You'd think the franchise organizations would notice, and see down the road, and try to be more supportive of those of their hotels that want to operate as an asset and credit to the flag, and to kick out the ones that want to be a burden and an embarrassment to it. But that would cost them a lot of revenue that they can count on now, more or less, over the next ten years, give or take . . . for an uncertain return.
What makes the return uncertain? Well . . . if Wyndham has given up on the once-great Howard Johnson's brand and is not confident that it can be repositioned and fixed, why should I believe in it? We're talking about a commitment - with several of Wyndham's brands, not just Travelodge; with several of Choice's brands, not just Comfort Inn - that would take five to ten years to carry out, that would cause them reduced revenues from the brand for that long.
It's an investment for them, that they don't want to make.
Put a price on stand and commitment. (How much is yours worth? That's up to you.)
Only trouble is, hotel franchise agreements run for twenty year terms . . . and you want me to sign one? They're not willing to make a five-to-ten year commitment to shake out the brand and revamp it, yet they want me to commit to twenty? . . .
We'd be better off creating a new brand ourselves. We make the absolute commitment that this is what it's going to be, this is what the traveling public can count on it for, and it's going to be very much the same, ten, twenty years from now - we're not going to start cutting corners, or compromising, or settling for less than what it should be, or franchising it and just using its former glory to collect fees and royalties on. And dammit, we're going to stick to it no matter what, even if I don't get my new Audi this year, and have to drive the one I bought new last year for one more year.

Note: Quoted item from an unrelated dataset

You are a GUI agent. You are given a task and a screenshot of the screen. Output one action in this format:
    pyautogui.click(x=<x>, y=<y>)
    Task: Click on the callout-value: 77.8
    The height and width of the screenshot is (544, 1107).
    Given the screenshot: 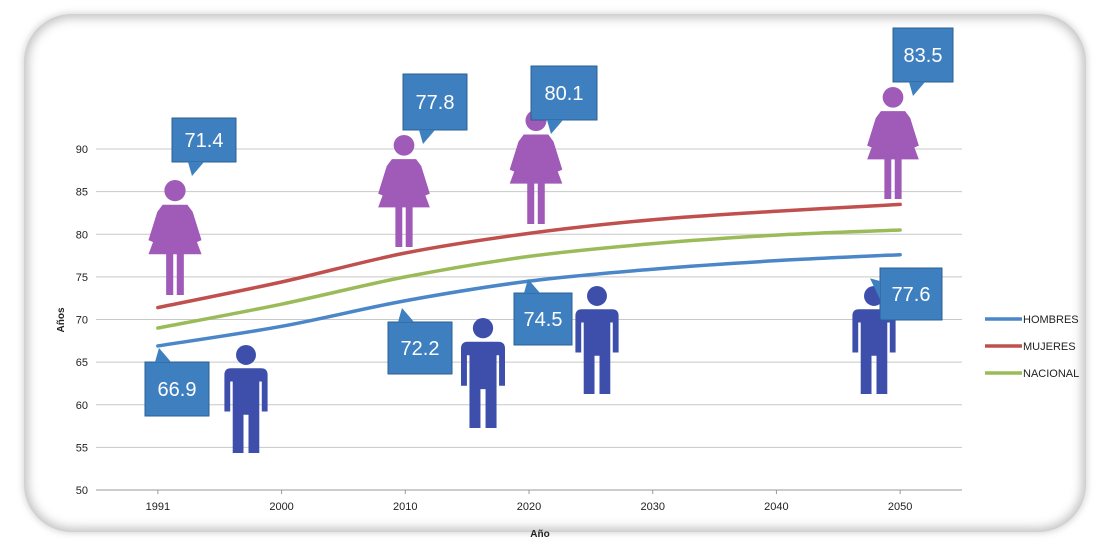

We wouldn't be breaking new ground to do that, if we did it well. Look on the TripAdvisor hotels page for any city of any size. Notice how the highest rated - and the highest priced - hotels are independent hotels, boutique hotels, hotels that operate under their own homegrown brand? Hotels where the ownership, developers, and management put something of themselves into it; rather than just buy a franchise, develop and run it in any old way that the franchise organization will let them get away with, and expect it to be handed to them on a plate.
Over the last five to ten years, that's what the world's come to, and that's the direction it seems to be taking in the future.
And yet, conventional wisdom is that a franchise assures 'consistent standards'? . . . And 'success'? . . .
Eventually, the mortgage lenders are going to come around; hopefully, when we have a repeat of 2008 and this time around, franchised properties previously assumed to be 'safe' start dropping like flies.
That'll be the end of hotel franchising -- unless they can come up between now and then to add value that is worth the fees they continue to charge.